Dave Schuler quotes Megan McArdle:

[I]f you want to make the Patient Protection and Affordable Care Act viable for the long term, you’re going to need the support of folks like Hobby Lobby as much as you need low premiums. There are many religious people in America, and if you want to keep stirring up active opposition to the law, one good way is to suggest that this law forces them to pay for something they are convinced is morally wrong. (Hobby Lobby’s objection is not to contraception in general, but specifically to products that could prevent a fertilized egg from implanting.) If you want to still be fighting Obamacare in the trenches 40 years from now, the best way I can think of is appending it to the argument over abortion.

But McArdle, says Schuler, is missing a very pointed point:

… which is that part of the problem with our political system today is that accomplishing something material doesn’t necessarily produce political gain but poking a stick in your opponent’s eye does. And it feels so good.

There is a hierarchy of values at work here. Having an issue is better than solving a problem. Hurting your political opponent is better than reaching a mutually agreeable solution. Holding tough is better than compromise.

With that hierarchy in mind, it’s clear that appending Obamacare to the argument over abortion is a feature rather than a bug.

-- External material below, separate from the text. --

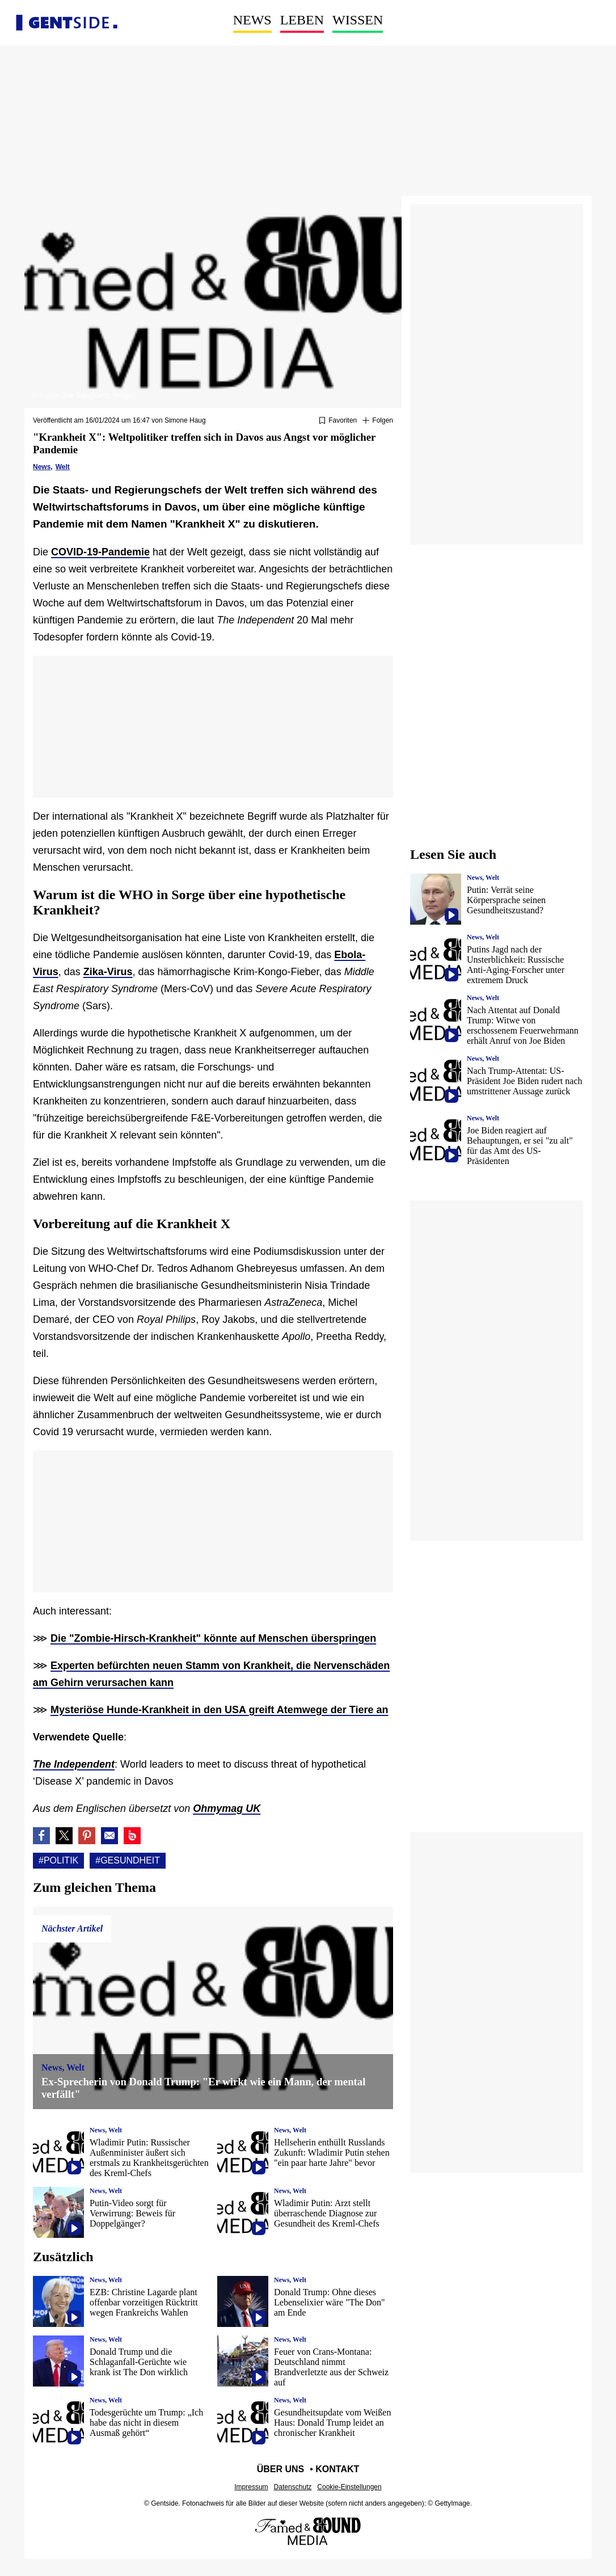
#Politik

Of course, with sticks flying in every direction, we should not be surprised to find incidence of blindness.


  1. McGehee »

    3 December 2013 · 2:28 pm

    Friend Schuler gets it. Politics since about 1950 (maybe 1932, or even 1912) isn’t about solving problems, but exploiting them.

  2. Charles Pergiel »

    4 December 2013 · 3:58 pm

    The ‘Hobby Lobby’? You’re kidding, right? Never mind, I don’t care, well, not enough to go look it up. Just enough to whine about it.

  3. CGHill »

    4 December 2013 · 5:49 pm

    Five hundred sixty stores; 21,000 employees. Not exactly what you’d call small-time. (Founder David Green is worth somewhere around $5 billion.)